Hamlet

THEMES

One could read Hamlet simply, simplistically even, as a revenge tragedy. Hamlet’s father, the king of Denmark, is killed by his brother, Claudius, who, overriding the rights of succession, appropriates both the crown and the wife of Hamlet’s father. The ghost of the father reveals everything to his son, and all the elements of the revenge tragedy are in place: Hamlet has an obligation to avenge the murder, the usurpation, and the adultery. This he does by killing Claudius at the end of the play.

However it is clear that the theme of vengeance is merely a vehicle used by Shakespeare in order to articulate a whole series of themes central to humanity:

Dilemma and Indecision

For Hamlet nothing is simple, everything raises questions. His dilemma is not about what decisions he should take but rather whether he will be able to make any decisions at all.

It is possible, even probable, that in his particular fashion Shakespeare wanted to disrupt the conventions of classical tragedy, which he may have seen as too heavily laden with stereotypes.

Hamlet and Metaphysical Doubt

Hamlet’s tragedy appears as the quintessence of a moral and metaphysical instability which some associate with the experience of modernity. Hamlet’s decline and bitterness indeed match his extraordinary lucidity. The tragedy of Hamlet, nevertheless, clearly exceeds the boundaries of the tormented consciousness of its protagonist.

Hamlet and Madness

Most of the characters observing Hamlet’s behaviour can’t agree whether it is fake and calculating or whether the prince really is suffering from a mental illness threatening the ‘noble, sovereign reason’ which separates men from beasts (Claudius). Claudius himself is conscious of the fact that the conduct and words of his nephew are at one and the same time completely irrational and absolutely coherent. Basing his judgement on the theories of ancient medicine, he attributes the ambiguities of the deranged speeches to the workings of a harmful temperament provoking a state of deep melancholia.

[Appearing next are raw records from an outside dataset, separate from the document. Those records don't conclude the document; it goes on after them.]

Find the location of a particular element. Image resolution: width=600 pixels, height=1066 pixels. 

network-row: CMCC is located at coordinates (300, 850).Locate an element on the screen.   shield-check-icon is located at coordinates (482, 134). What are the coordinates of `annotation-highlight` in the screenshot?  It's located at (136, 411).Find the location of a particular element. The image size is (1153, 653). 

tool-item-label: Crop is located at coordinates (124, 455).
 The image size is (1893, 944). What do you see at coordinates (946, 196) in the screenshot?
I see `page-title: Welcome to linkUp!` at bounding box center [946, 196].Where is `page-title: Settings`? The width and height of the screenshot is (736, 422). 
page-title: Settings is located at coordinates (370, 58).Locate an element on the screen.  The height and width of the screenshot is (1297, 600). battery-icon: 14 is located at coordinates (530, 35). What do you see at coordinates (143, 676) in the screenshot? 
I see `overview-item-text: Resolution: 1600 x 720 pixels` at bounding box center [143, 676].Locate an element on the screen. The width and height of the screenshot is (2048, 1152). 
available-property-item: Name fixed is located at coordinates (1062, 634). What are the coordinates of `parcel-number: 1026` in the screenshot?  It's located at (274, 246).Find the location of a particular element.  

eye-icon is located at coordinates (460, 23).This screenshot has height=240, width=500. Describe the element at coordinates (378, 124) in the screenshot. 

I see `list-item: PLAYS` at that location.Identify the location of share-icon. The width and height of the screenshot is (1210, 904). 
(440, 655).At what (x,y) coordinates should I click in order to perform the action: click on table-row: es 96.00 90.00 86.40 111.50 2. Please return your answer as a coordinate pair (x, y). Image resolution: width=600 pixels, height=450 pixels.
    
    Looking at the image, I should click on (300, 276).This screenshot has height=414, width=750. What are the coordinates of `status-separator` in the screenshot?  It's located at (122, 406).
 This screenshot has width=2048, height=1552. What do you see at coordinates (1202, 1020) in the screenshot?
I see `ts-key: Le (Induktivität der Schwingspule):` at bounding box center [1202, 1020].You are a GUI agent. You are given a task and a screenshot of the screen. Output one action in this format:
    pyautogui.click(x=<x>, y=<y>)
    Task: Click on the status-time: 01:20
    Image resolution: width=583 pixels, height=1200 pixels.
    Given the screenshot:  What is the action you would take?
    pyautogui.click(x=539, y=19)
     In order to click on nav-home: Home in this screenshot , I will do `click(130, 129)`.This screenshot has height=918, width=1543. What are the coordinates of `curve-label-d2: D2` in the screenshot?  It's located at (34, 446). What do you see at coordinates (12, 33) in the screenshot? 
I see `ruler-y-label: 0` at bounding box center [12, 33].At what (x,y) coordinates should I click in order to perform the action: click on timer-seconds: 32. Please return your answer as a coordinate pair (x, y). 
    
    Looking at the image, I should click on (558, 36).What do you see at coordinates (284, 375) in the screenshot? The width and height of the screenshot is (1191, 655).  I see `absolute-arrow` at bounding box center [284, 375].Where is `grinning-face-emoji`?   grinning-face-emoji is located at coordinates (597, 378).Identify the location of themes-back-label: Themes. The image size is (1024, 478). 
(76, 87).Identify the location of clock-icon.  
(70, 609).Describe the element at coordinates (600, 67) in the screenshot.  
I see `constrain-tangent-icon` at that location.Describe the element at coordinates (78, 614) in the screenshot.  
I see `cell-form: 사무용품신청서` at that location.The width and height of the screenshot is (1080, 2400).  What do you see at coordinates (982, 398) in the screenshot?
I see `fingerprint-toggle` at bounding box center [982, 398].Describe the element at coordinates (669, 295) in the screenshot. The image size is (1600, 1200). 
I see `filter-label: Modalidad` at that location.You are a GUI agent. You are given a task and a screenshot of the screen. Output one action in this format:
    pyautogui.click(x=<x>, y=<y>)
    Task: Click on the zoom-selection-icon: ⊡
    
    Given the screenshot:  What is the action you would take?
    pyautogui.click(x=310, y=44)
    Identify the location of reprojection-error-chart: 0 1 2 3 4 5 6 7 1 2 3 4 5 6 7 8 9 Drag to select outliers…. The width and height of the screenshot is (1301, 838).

Each character tries to decipher the madness of Ophelia and Hamlet because the ambiguities of their deranged discourses seem to reveal a terrible sickness capable not only of threatening the psychological equilibrium of the individual but of infecting the kingdom as well as the world beyond

However, Hamlet’s madness has not only the effect of disturbing those around him, it also allows him the freedom to transgress the court’s rules of etiquette and obedience without incurring immediate punishment. Hamlet, under cover of madness, takes on the role of a critical and sardonic commentator on the schemes of other characters,

Amongst Hamlet’s principal targets are his mother’s infidelity, Rosencrantz’s servitude and the devouring ambition of his uncle whom he reminds, by means of a riddle, that all are equal before death.

So, what is the answer to the central question: is Hamlet mad? Is he mad partly because his pain and metaphysical doubt are beyond him? Is his madness a strategy for better observing and manipulating others, and furthermore to protect himself? Or does he take cover under an artificial madness which absolves him from all responsibility and allows him to find comfort in inaction, to split himself in some way, to be at once an actor in and a spectator of the staging of life, of his life? Or is he, all things considered, just insane?

Hamlet and Ghosts

Three other Shakespeare plays have ghosts as characters: Julius Caesar (Brutus is visited by the ghost of Caesar), Macbeth (Banquo’s ghost interrupts Macbeth’s banquet) and Richard III (the king is haunted by the ghosts of his victims).

In Hamlet, the role of the ghost, who appears as early as the first scene, is to trigger the action by revealing Claudius’ crime and by demanding vengeance. It is one of Shakespeare’s glories’, he continues, ‘that he took the conventional puppet, humanised it, christianised it, and made it a figure that the spectators would recognise as real, as something which might be encountered in any lonely graveyard at midnight

The Soliloquies

Hamlet gives us seven soliloquies, all centred on the most important existential themes: the emptiness of existence, suicide, death, suffering, action, a fear of death which puts off the most momentous decisions, the fear of the beyond, the degradation of the flesh, the triumph of vice over virtue, the pride and hypocrisy of human beings, and the difficulty of acting under the weight of a thought ‘which makes cowards of us all’.

The language is extremely beautiful. Shakespeare was in love with words. His soliloquies are pieces of pure poetry, written in blank verse, sustained by a rhythm now smooth, now rugged, by a fast or a slow pace, offering us surprises in every line.

The soliloquies are in effect the hidden plot of the play because, if one puts them side by side, one notices that the character of Hamlet goes through a development which, in substance, is nothing other than the history of human thinking from the Renaissance to the existentialism of the twentieth century.

Hamlet and Theatre

Structurally Hamlet offers all the characteristics of classical tragedy. The first act gives us nearly all the elements necessary to drive the plot. The second act accelerates the action until the formidable explosions of the third act, which can only lead to the tragic denouement of the fifth act.